WORK TO BE COMPLETED:
Once you find the line containing "Click the Reply button", set down exactly that line and every one after it through the end of the listing below, with both ends included and any pictures omitted.

******

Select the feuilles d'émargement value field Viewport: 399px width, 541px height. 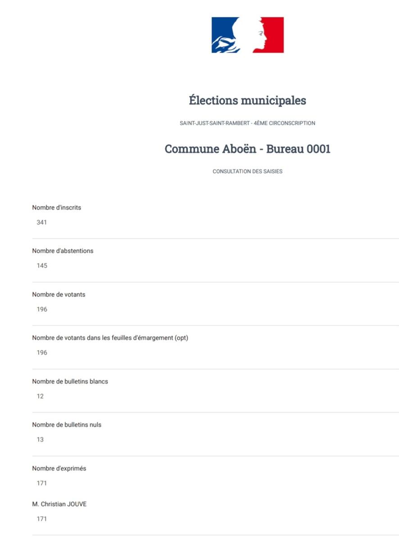click(x=42, y=353)
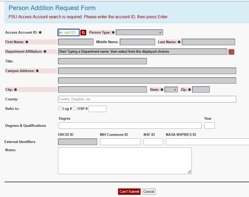Click the NIH Commons ID field
The height and width of the screenshot is (197, 249).
[120, 142]
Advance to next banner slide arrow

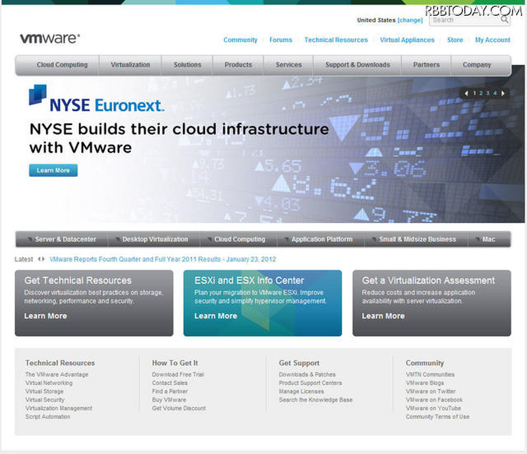(504, 93)

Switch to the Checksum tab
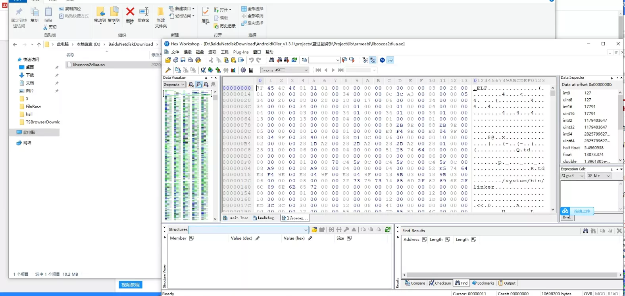coord(440,283)
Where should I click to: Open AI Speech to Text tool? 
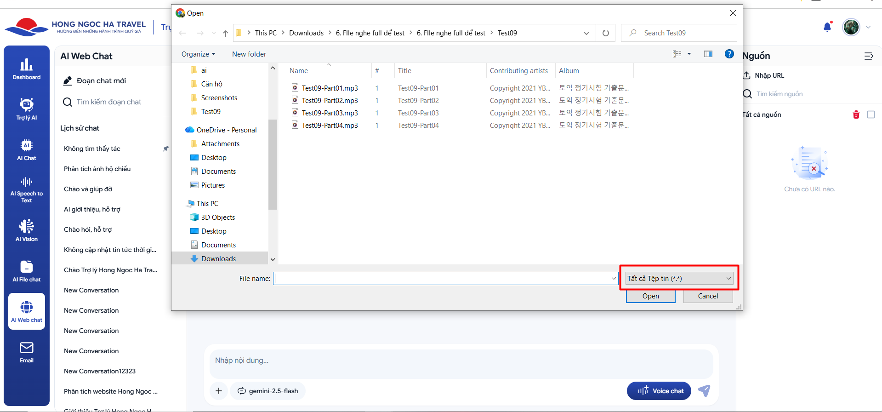pyautogui.click(x=27, y=189)
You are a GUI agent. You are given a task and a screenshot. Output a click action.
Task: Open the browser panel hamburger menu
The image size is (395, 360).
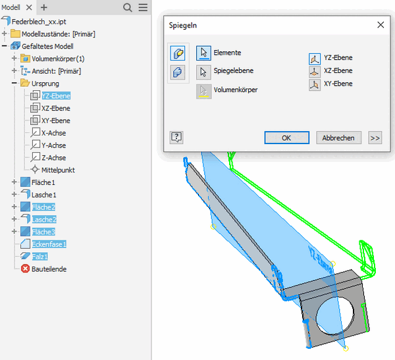(142, 7)
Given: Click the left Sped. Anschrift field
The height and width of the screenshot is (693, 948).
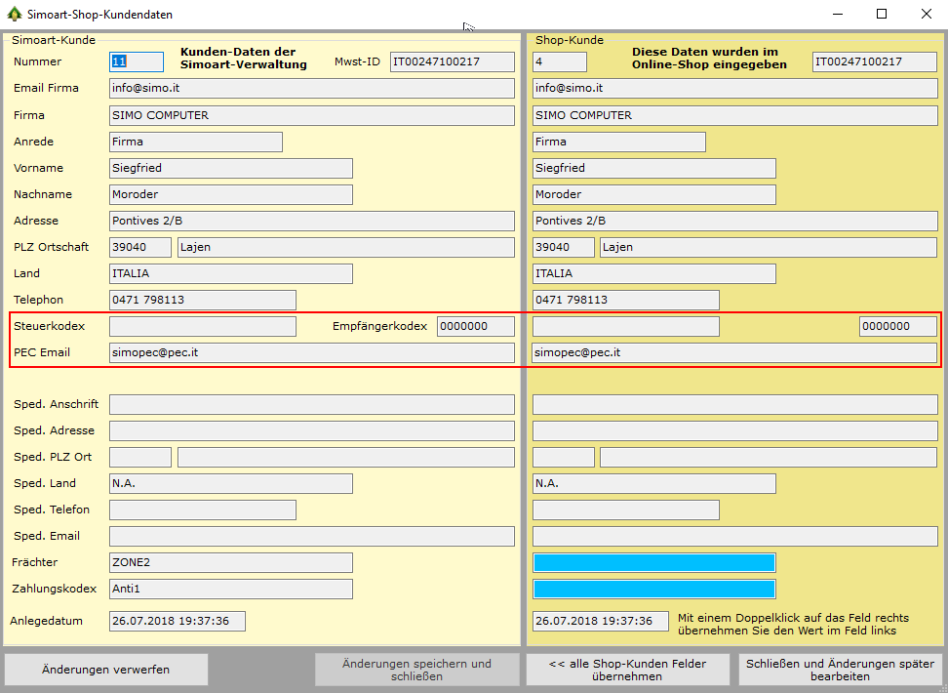Looking at the screenshot, I should click(x=311, y=404).
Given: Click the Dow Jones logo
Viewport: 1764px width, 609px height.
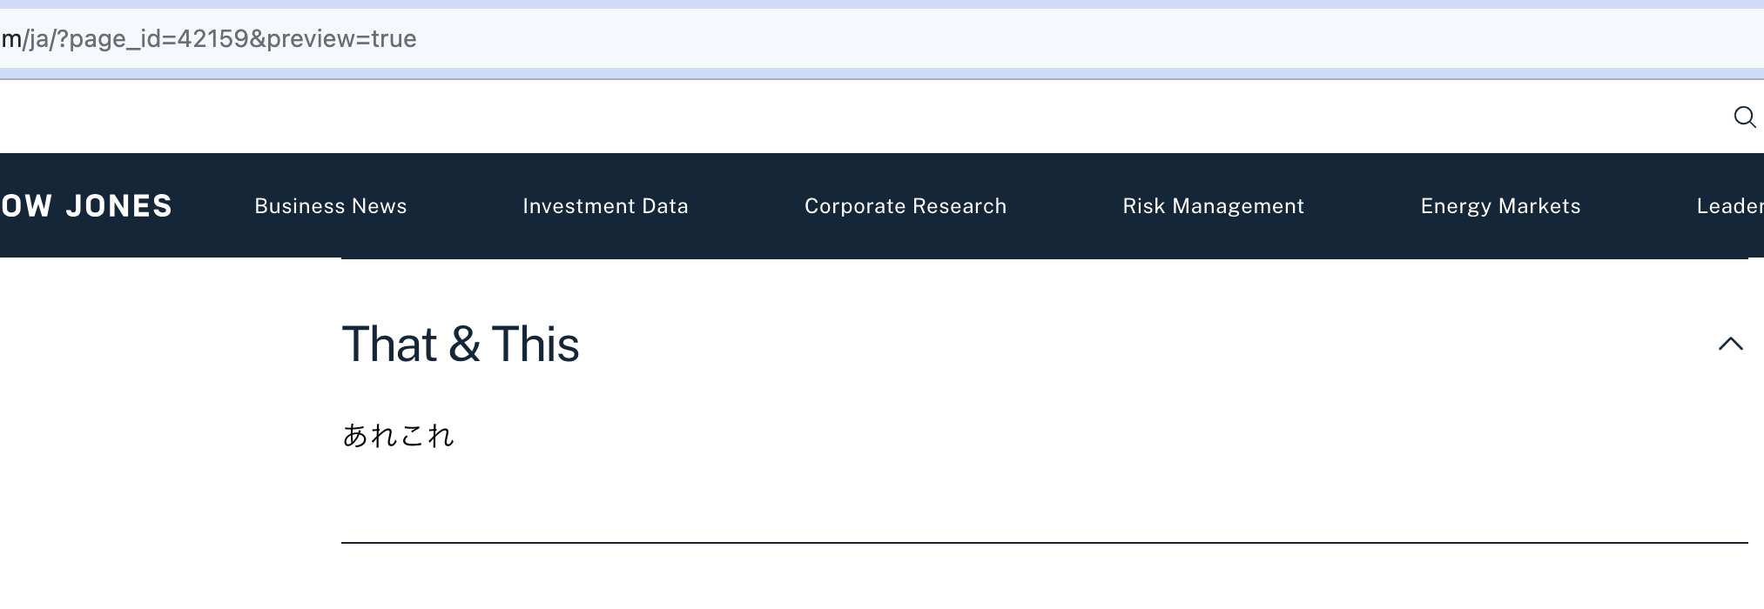Looking at the screenshot, I should click(x=86, y=206).
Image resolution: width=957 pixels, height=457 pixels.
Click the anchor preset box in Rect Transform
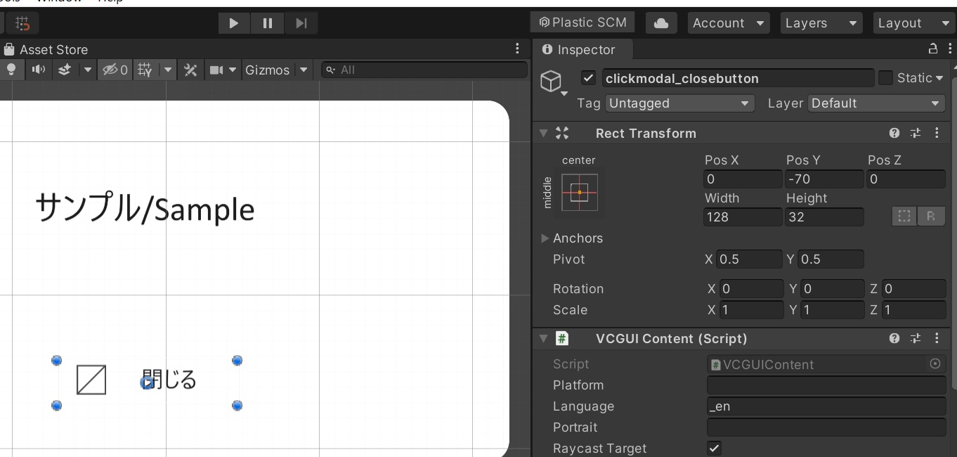pos(580,192)
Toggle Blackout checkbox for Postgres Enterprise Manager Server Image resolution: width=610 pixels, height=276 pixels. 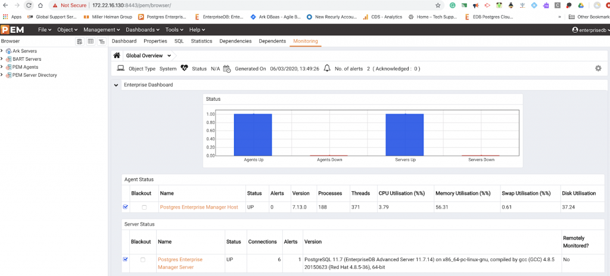click(142, 260)
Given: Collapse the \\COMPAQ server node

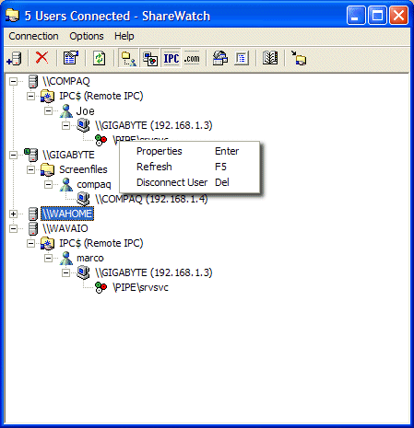Looking at the screenshot, I should (13, 81).
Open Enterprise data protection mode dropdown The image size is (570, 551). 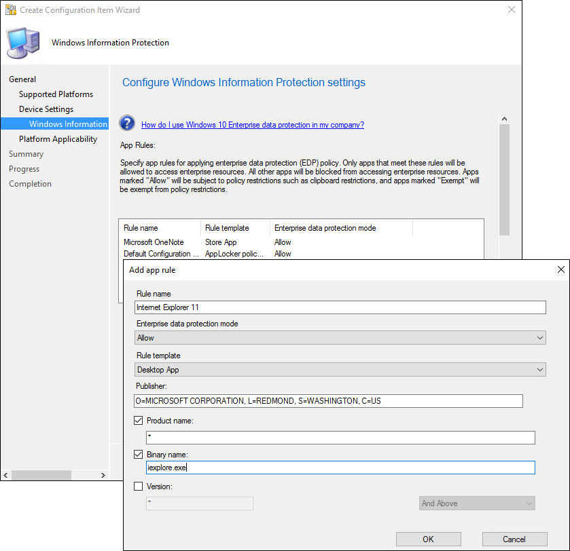click(x=340, y=338)
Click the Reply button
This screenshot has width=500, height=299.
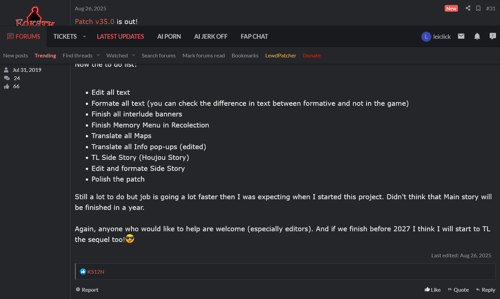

******

EXERCISE RESPONSE:
Click the Reply button
This screenshot has width=500, height=299.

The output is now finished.